-- start Records for the exercise --

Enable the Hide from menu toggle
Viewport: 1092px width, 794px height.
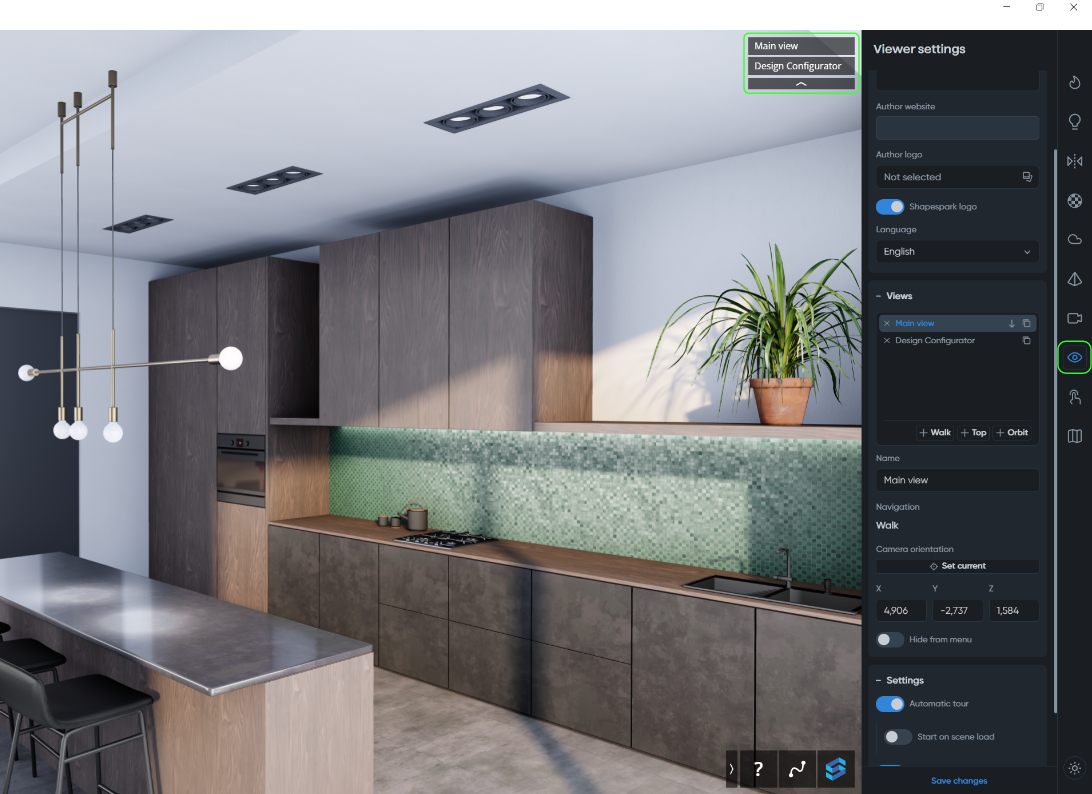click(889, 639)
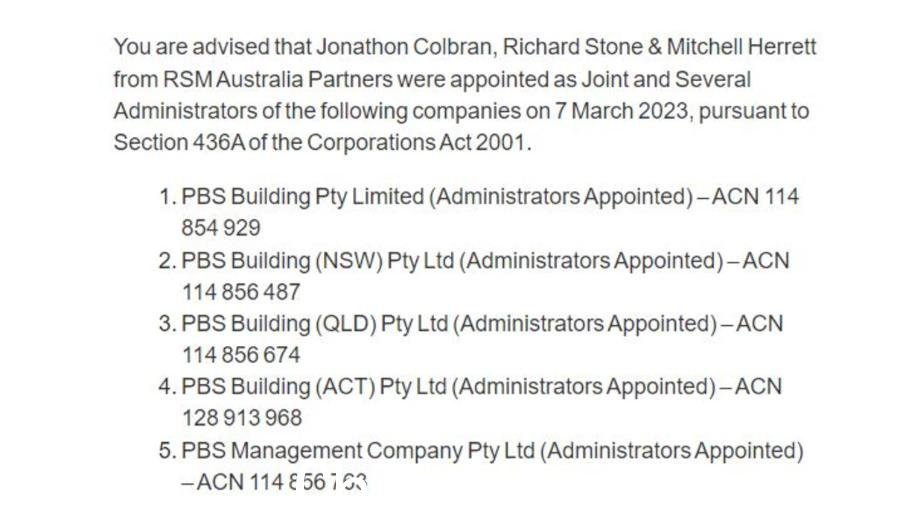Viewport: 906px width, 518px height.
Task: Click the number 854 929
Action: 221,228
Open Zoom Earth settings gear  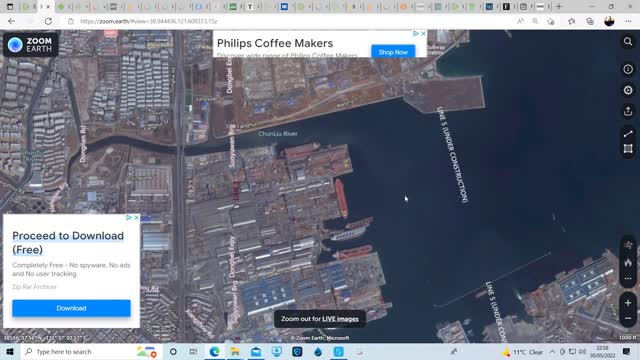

-- end Records for the exercise --

What you should do
Render every line of the material as a Markdown table with the columns Row and Line, numbering each row and omitting blank lines. Leave the pictures out of your answer.

Completed exercise
| Row | Line |
|---|---|
| 1 | Enable the Hide from menu toggle |
| 2 | Viewport: 1092px width, 794px height. |
| 3 | click(889, 639) |
| 4 | Viewport: 906px width, 518px height. |
| 5 | Task: Click the number 854 929 |
| 6 | Action: 221,228 |
| 7 | Open Zoom Earth settings gear   |